■ **Exercise**: Repeat the data exactly as it stands.

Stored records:
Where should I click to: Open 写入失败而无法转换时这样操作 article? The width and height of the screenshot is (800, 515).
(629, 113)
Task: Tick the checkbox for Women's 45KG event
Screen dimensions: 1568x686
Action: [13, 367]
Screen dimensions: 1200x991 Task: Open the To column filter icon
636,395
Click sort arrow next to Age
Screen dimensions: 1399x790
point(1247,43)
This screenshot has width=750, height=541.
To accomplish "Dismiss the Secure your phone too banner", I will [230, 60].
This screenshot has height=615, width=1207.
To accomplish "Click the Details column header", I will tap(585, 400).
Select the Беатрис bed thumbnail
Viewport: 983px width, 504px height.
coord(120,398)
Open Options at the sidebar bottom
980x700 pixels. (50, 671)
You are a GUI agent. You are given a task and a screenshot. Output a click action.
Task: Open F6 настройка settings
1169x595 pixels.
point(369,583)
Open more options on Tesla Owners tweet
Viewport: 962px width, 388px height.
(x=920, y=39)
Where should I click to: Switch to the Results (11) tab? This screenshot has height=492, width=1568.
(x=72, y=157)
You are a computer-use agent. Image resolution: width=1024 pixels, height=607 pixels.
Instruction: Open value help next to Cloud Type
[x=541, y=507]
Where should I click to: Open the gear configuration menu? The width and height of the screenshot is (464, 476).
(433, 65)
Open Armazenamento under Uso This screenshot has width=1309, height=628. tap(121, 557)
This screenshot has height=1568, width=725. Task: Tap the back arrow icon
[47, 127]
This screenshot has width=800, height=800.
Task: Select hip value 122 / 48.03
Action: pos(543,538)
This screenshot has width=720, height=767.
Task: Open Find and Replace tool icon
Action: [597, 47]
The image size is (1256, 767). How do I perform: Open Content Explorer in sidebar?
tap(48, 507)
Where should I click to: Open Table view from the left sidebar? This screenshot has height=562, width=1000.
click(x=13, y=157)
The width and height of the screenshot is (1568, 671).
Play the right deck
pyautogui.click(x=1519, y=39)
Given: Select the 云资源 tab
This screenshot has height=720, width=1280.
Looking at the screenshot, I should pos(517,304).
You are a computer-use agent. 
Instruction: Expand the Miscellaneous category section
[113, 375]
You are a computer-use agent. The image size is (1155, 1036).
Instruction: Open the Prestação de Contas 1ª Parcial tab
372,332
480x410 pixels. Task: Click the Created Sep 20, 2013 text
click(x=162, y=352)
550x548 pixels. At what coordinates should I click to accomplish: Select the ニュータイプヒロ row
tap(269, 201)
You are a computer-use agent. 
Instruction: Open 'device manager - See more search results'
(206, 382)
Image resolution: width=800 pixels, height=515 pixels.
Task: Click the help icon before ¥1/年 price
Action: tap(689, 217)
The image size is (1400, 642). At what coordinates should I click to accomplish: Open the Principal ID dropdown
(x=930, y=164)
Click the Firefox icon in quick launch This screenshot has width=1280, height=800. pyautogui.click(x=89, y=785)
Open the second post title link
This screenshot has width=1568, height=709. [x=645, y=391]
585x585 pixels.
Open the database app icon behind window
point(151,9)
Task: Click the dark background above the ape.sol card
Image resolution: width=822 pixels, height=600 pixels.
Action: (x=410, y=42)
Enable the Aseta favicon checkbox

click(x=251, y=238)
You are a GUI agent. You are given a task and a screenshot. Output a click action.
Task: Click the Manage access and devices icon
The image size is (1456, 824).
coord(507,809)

■ **Solution to the exercise**:
Where should I click to: Open 写入失败而无法转换时这样操作 article? The width and height of the screenshot is (800, 515).
(629, 113)
Task: Tick the checkbox for Women's 45KG event
Screen dimensions: 1568x686
Action: [13, 367]
Screen dimensions: 1200x991 Task: Open the To column filter icon
636,395
Click sort arrow next to Age
Screen dimensions: 1399x790
point(1247,43)
This screenshot has width=750, height=541.
To accomplish "Dismiss the Secure your phone too banner", I will [230, 60].
This screenshot has height=615, width=1207.
To accomplish "Click the Details column header", I will tap(585, 400).
Select the Беатрис bed thumbnail
Viewport: 983px width, 504px height.
coord(120,398)
Open Options at the sidebar bottom
980x700 pixels. (50, 671)
You are a GUI agent. You are given a task and a screenshot. Output a click action.
Task: Open F6 настройка settings
1169x595 pixels.
point(369,583)
Open more options on Tesla Owners tweet
Viewport: 962px width, 388px height.
(x=920, y=39)
Where should I click to: Switch to the Results (11) tab? This screenshot has height=492, width=1568.
(x=72, y=157)
You are a computer-use agent. Image resolution: width=1024 pixels, height=607 pixels.
Instruction: Open value help next to Cloud Type
[x=541, y=507]
Where should I click to: Open the gear configuration menu? The width and height of the screenshot is (464, 476).
(433, 65)
Open Armazenamento under Uso This screenshot has width=1309, height=628. tap(121, 557)
This screenshot has height=1568, width=725. Task: Tap the back arrow icon
[47, 127]
This screenshot has width=800, height=800.
Task: Select hip value 122 / 48.03
Action: pos(543,538)
This screenshot has width=720, height=767.
Task: Open Find and Replace tool icon
Action: [597, 47]
The image size is (1256, 767). How do I perform: Open Content Explorer in sidebar?
tap(48, 507)
Where should I click to: Open Table view from the left sidebar? This screenshot has height=562, width=1000.
click(x=13, y=157)
The width and height of the screenshot is (1568, 671).
Play the right deck
pyautogui.click(x=1519, y=39)
Given: Select the 云资源 tab
This screenshot has height=720, width=1280.
Looking at the screenshot, I should pos(517,304).
You are a computer-use agent. 
Instruction: Expand the Miscellaneous category section
[113, 375]
You are a computer-use agent. The image size is (1155, 1036).
Instruction: Open the Prestação de Contas 1ª Parcial tab
372,332
480x410 pixels. Task: Click the Created Sep 20, 2013 text
click(x=162, y=352)
550x548 pixels. At what coordinates should I click to accomplish: Select the ニュータイプヒロ row
tap(269, 201)
You are a computer-use agent. 
Instruction: Open 'device manager - See more search results'
(206, 382)
Image resolution: width=800 pixels, height=515 pixels.
Task: Click the help icon before ¥1/年 price
Action: tap(689, 217)
The image size is (1400, 642). At what coordinates should I click to accomplish: Open the Principal ID dropdown
(x=930, y=164)
Click the Firefox icon in quick launch This screenshot has width=1280, height=800. pyautogui.click(x=89, y=785)
Open the second post title link
This screenshot has width=1568, height=709. [x=645, y=391]
585x585 pixels.
Open the database app icon behind window
point(151,9)
Task: Click the dark background above the ape.sol card
Image resolution: width=822 pixels, height=600 pixels.
Action: (x=410, y=42)
Enable the Aseta favicon checkbox

click(x=251, y=238)
You are a GUI agent. You are given a task and a screenshot. Output a click action.
Task: Click the Manage access and devices icon
The image size is (1456, 824).
coord(507,809)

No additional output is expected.